The invention discloses a kind of preparation methods of the nonylphenol polyoxyethylene ether by propylene oxide sealing end, it includes the following steps:1)Using nonyl phenol as initiator, under the action of basic catalyst and ethylene oxide carries out addition reaction, and nonylphenol polyoxyethylene ether is made;2)By step 1)Obtained nonylphenol polyoxyethylene ether cooling, adds in propene carbonate and is reacted, neutralized after reaction with acetic acid, and nonylphenol polyoxyethylene ether propylene oxide sealing end is made.The present invention uses traditional basic catalyst, and raw material is simple and easy to get, at low cost, simple production process, and production efficiency is high, and the foam blocked by nonylphenol polyoxyethylene ether propylene oxide prepared by this method is low, ending ratio is high.

Description

A kind of preparation method of nonylphenol polyoxyethylene ether by propylene oxide sealing end
Technical field
The invention belongs to nonionic surfactant synthesis technical fields, and in particular to a kind of nonyl blocked by propylene oxide The preparation method of base phenol polyethenoxy ether.
Background technology
Nonylphenol polyoxyethylene ether is a kind of highly important nonionic surfactant, has excellent decontamination, wetting With emulsification etc. performances, gather in industry cleaning link, textile printing and dyeing, papermaking, leather chemical industry, preparation medium, oilfield additive, pesticide, lotion The industrial circles such as conjunction have a wide range of applications.
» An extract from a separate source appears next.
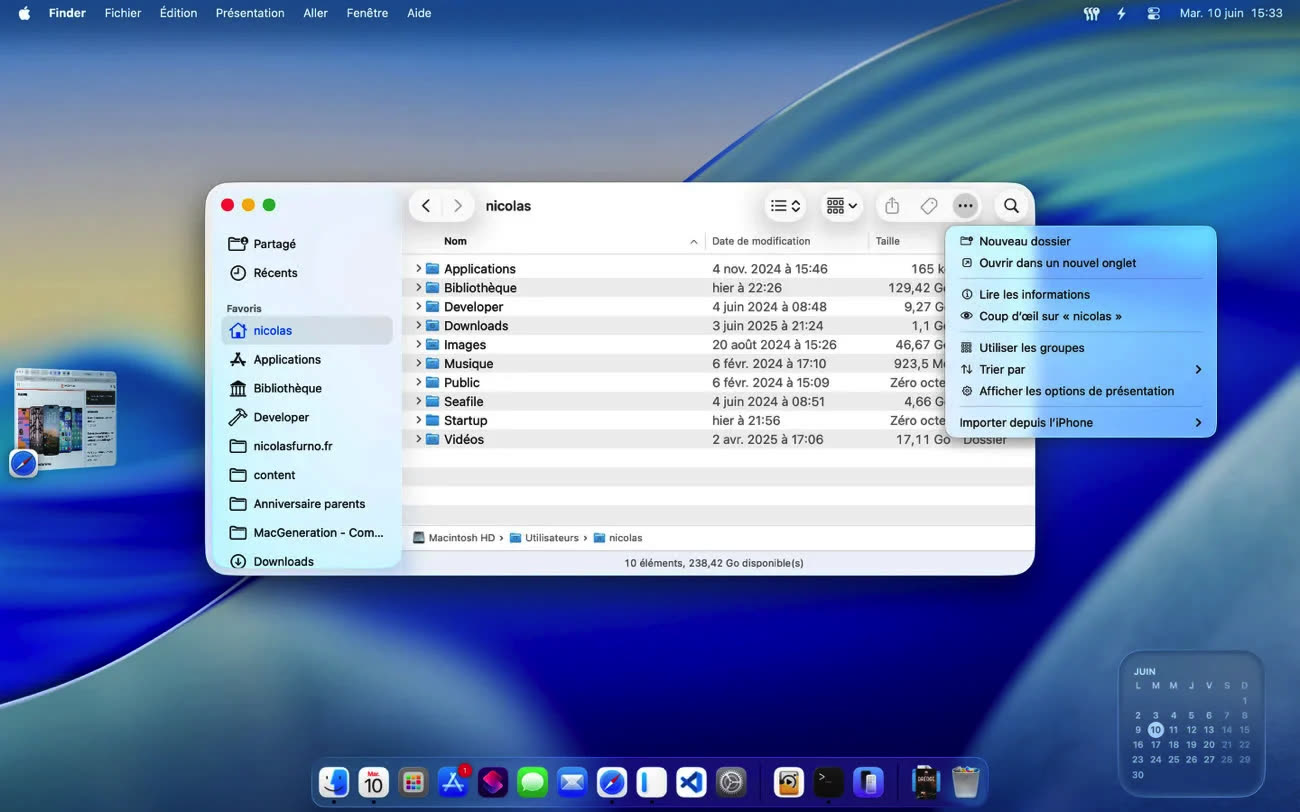1300x812 pixels.
Task: Open the list view style dropdown
Action: (x=785, y=206)
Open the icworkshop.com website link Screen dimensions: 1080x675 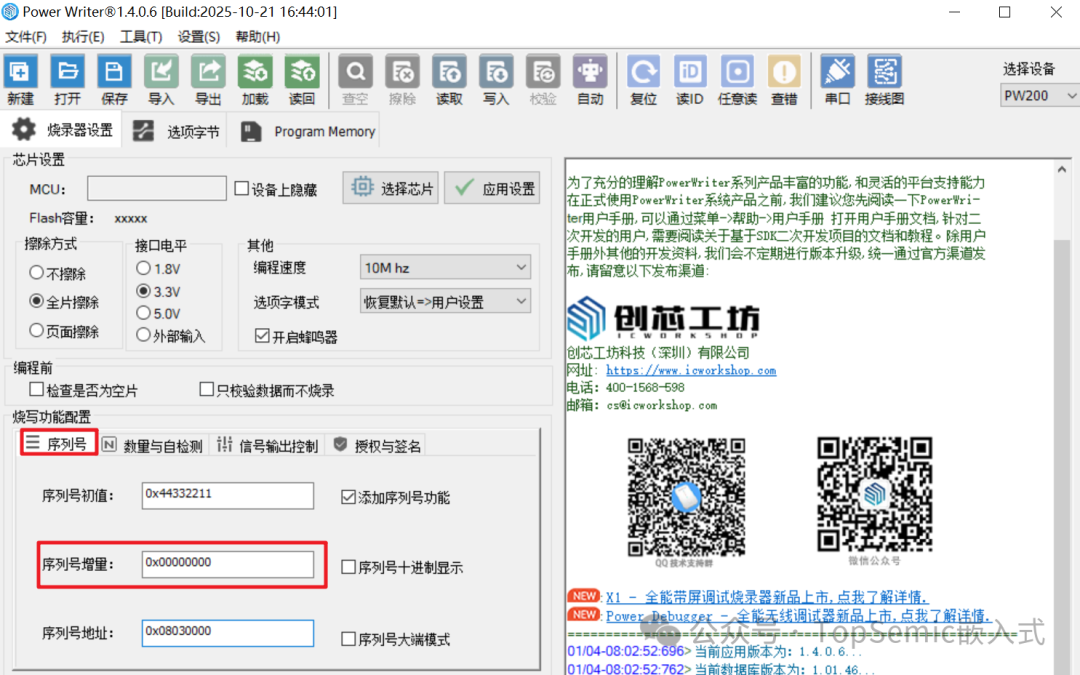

Meanwhile nonylphenol polyoxyethylene ether is the high nonionic surfactant of a class A foam A, in industry cleaning link and weaving The industrial circles such as printing and dyeing can generate a large amount of foam, make troubles to execute-in-place.The polyoxyethylene nonyl phenyl blocked by propylene oxide Vinethene reduces sealing end product due to introducing the propylene oxide with branch in nonylphenol polyoxyethylene ether molecular end Foam uses requiring low foaming industrial circle that can substitute nonylphenol polyoxyethylene ether, solves high foam to production operation The inconvenience brought.
Invention content
For the above-mentioned problems in the prior art, the purpose of the present invention is to provide a kind of low foam, ending ratio are high By propylene oxide sealing end nonylphenol polyoxyethylene ether preparation method.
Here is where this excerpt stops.